Comment from Kai Beckmann, member, executive board, Merck KGaA
Humans have always been inspired by nature when it comes to technological innovations – just think of the lotus effect or the streamlined shapes in modern design. Nature is now providing a model for the next generation of computers as well. Neuromorphic computers that are inspired by the human brain could be the thing that finally helps artificial intelligence (AI) break through into our everyday lives. Merck is also investing in this field.
Today’s information technology – from PCs and smartphones to supercomputers – is based primarily on the von Neumann model, originally designed back in the 1940s by mathematician John von Neumann. In this computer chip architecture, the processor and the memory are strictly separated. To put it in simple terms, during an operation, data moves from the memory to the processor, which then processes the data before transferring it back to the memory.
This architecture has been continually refined and proven itself over the decades. The digital transformation has led, however, to computers taking on more and more tasks that require information to be processed instinctively based on the situation – something that only humans have been able to do so far. For the last decades computers improved enormously in tasks like to calculate the square root of 7,583 with 100 digits accuracy in a matter of nanoseconds. But today, we expect much more: computers which talk to us, navigate cars autonomously through traffic and learn independently.
Conventional computers have their limits
The types of applications with AI at their core require enormous computing capacity and the employed deep learning networks have grown so big that they have essentially maxed out the hardware they run on. A modern chip the size of a fingernail now contains billions of transistors and latest high-end computers use thousands of these.
Moore’s law states that the number of transistors on a microchip doubles roughly every two years. However, squeezing billions of transistors in ever smaller areas is an incredible complex challenge resulting in higher design and production costs. Many feature sizes are already close to atomic scales and physical limits prevent traditional designs to further scale down.

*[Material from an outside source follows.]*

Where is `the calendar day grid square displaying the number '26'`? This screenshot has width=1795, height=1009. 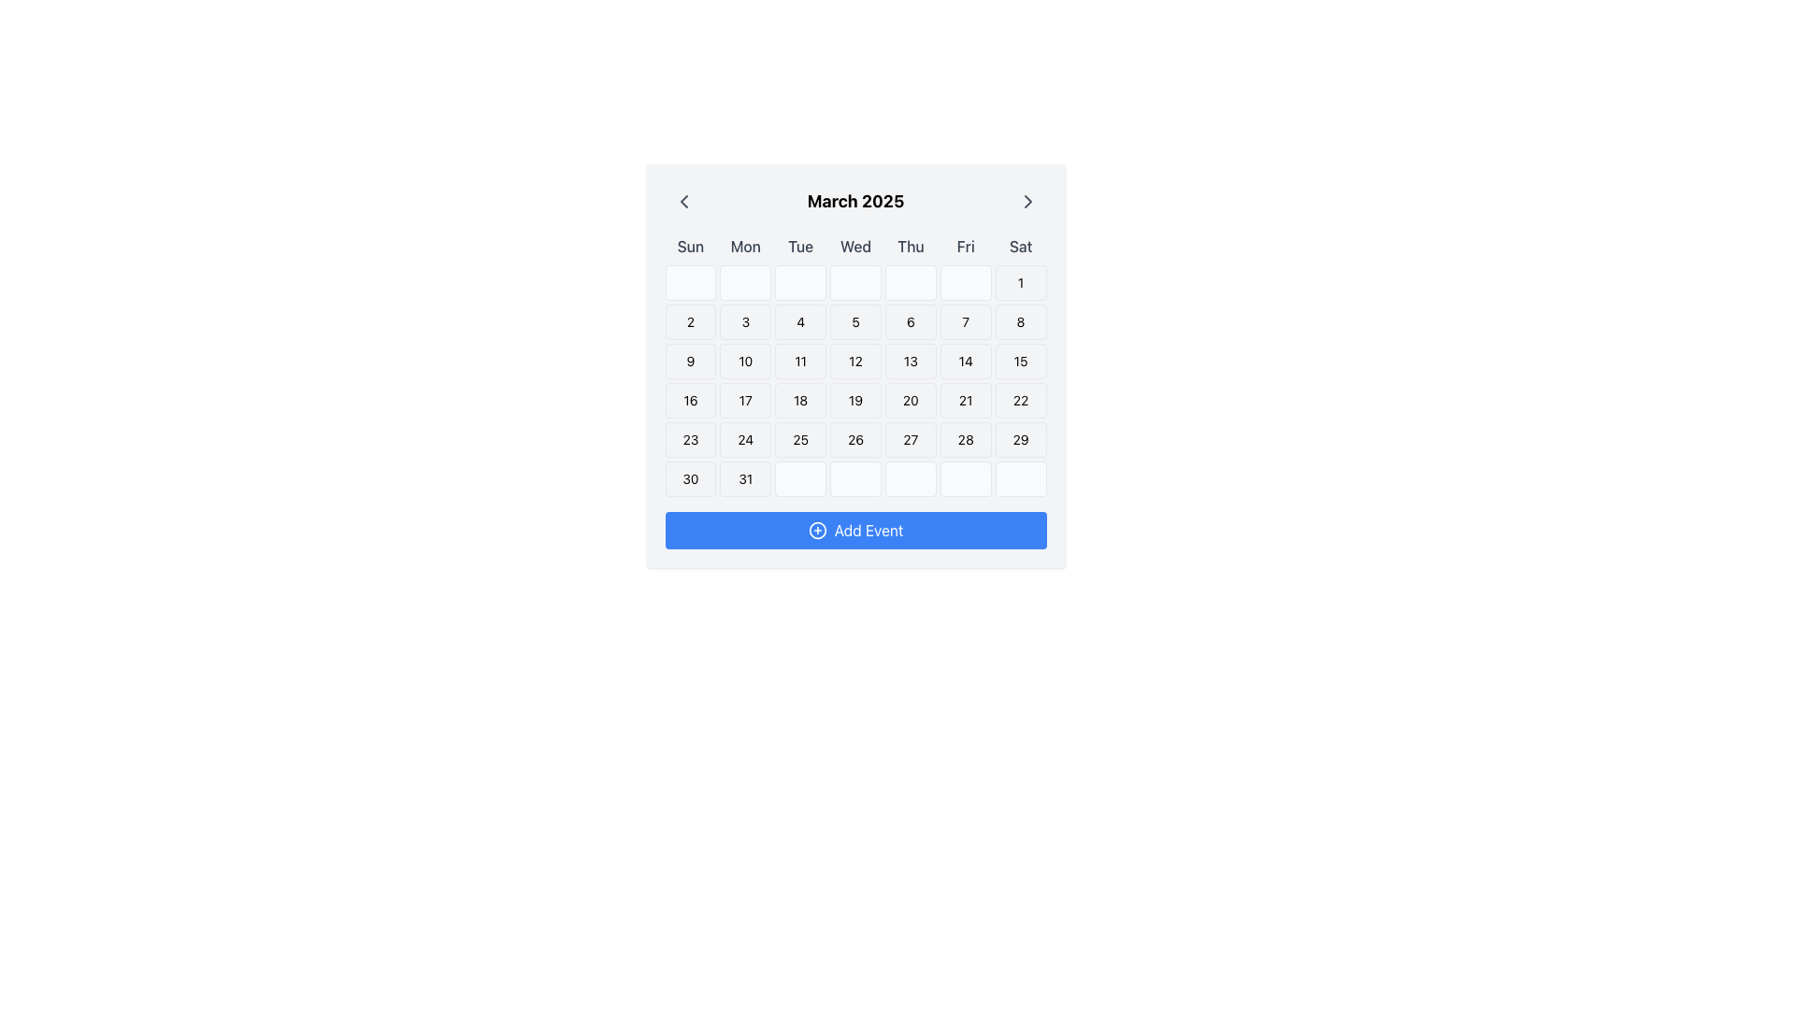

One possible solution is to extend two-dimensional chip architectures into three-dimensional ones. Within the performance materials business sector of Merck, our semiconductor materials are playing a big role in 3D NAND technology. But even these solutions do not solve a fundamental issue of the von Neumann architecture – the slow data transfer. While today’s processors are calculating very efficiently and data can be held in memory without consuming power in 3D NAND memory chips (for example employed in solid-state drives), the transfer of data between the components is a major bottleneck which reduces computer system performance. This not only limits today’s systems in speed but it also costs a lot of energy – moving data around the system consumes orders of magnitude more energy than the calculation itself!
The brain as blueprint
Resolving this so-called “von Neumann bottleneck” requires developing completely new computing technologies. Research institutes and companies around the world are working on novel computers that function fundamentally differently. Neuromorphic chips are one of the most promising new technologies, alongside quantum computers. They are based on the human brain, with deeply connected artificial neurons and synapses.
The development teams aim to imitate a crucial characteristic of the human brain: in contrast to conventional computers, the human brain is extremely flexible and can adapt intuitively to unpredictable environments. Just like humans, neuromorphic chips use stored data to develop their own problem-solving skills and can then tackle problems for which they were not specifically programmed. For example, the more a neuromorphic computer is used for facial recognition, the faster and more reliably it identifies eyes, noses and mouths.
Neuromorphic computer chips are able to perform better because they can simultaneously store and process information, just like the neurons and synapses in the human brain do. While conventional computers run commands sequentially, constantly moving data packets back and forth from the memory to the processor, neuromorphic computers process and store data largely at the same time, making them both faster and extremely energy efficient, just like the human brain.
A catalyst for AI
Intel’s Loihi neuromorphic chip can execute complex programs a thousand times faster and 10,000 times more efficiently than current microchips with conventional architecture. This allows design engineers to use ever more complicated deep learning neural networks. At Merck, we are investing in this field, as are other technology giants including Microsoft, IBM, Qualcomm and Google. We are cooperating, for example, with the US startup MemryX, which develops neuromorphic computer chips for AI applications.
Neuromorphic computers have the potential to take artificial intelligence and machine learning to the next level. Everyday applications include autonomous vehicles and voice assistants, for example. In the medical field, they could be used to automatically monitor a patient’s heart rate remotely, or implants could replace diseased peripheral neural systems, such as the retina. And in smart factories, neuromorphic chips could be used to optimize the motions and sequences for robots as well as workflows in general.
It will still be some time before neuromorphic computers are just as intelligent as humans. With 100 million artificial neurons, Intel’s Loihi chip is “only” on the level of a small mammal. In comparison, the human brain has almost 90 billion neurons, which are connected by trillions of synapses. It will be exciting to trace the further development of neuromorphic computers. Because many very intelligent people are putting their heads together to develop the next generation of computers, using their own trillions and trillions of neurons in the process.